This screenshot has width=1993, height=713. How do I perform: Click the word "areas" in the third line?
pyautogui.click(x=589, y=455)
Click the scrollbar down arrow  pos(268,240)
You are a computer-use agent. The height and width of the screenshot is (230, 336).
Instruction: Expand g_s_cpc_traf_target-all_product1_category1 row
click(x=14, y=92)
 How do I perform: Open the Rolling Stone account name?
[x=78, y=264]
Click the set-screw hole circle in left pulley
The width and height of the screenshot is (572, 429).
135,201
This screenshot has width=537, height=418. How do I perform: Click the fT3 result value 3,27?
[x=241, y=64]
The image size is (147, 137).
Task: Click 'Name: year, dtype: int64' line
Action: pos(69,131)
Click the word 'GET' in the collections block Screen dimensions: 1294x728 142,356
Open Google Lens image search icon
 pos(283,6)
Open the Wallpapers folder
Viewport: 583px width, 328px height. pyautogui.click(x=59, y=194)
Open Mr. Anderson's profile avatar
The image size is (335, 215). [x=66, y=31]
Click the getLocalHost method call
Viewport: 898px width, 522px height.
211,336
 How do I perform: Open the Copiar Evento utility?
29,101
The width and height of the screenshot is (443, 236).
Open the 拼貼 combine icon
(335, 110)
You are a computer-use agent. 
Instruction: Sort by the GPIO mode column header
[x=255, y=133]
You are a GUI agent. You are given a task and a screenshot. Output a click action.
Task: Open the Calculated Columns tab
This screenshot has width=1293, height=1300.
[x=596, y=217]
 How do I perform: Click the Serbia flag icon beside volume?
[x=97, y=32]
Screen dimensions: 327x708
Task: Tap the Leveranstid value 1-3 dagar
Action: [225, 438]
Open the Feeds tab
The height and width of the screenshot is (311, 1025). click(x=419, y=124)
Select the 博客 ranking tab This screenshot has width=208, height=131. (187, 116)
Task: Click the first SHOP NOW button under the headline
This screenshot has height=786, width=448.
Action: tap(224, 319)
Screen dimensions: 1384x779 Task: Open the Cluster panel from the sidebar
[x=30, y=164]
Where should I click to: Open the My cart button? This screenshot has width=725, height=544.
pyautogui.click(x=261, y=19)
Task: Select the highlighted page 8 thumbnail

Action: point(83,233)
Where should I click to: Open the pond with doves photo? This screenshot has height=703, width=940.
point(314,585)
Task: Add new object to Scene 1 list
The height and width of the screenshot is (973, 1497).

================

=== What this task involves ===
Check every line above for the string "agent" and copy those that have it.

=== Solution ===
You are a computer-use agent. The height and width of the screenshot is (230, 336).
You are a computer-use agent. 
You are a GUI agent. You are given a task and a screenshot. Output a click action.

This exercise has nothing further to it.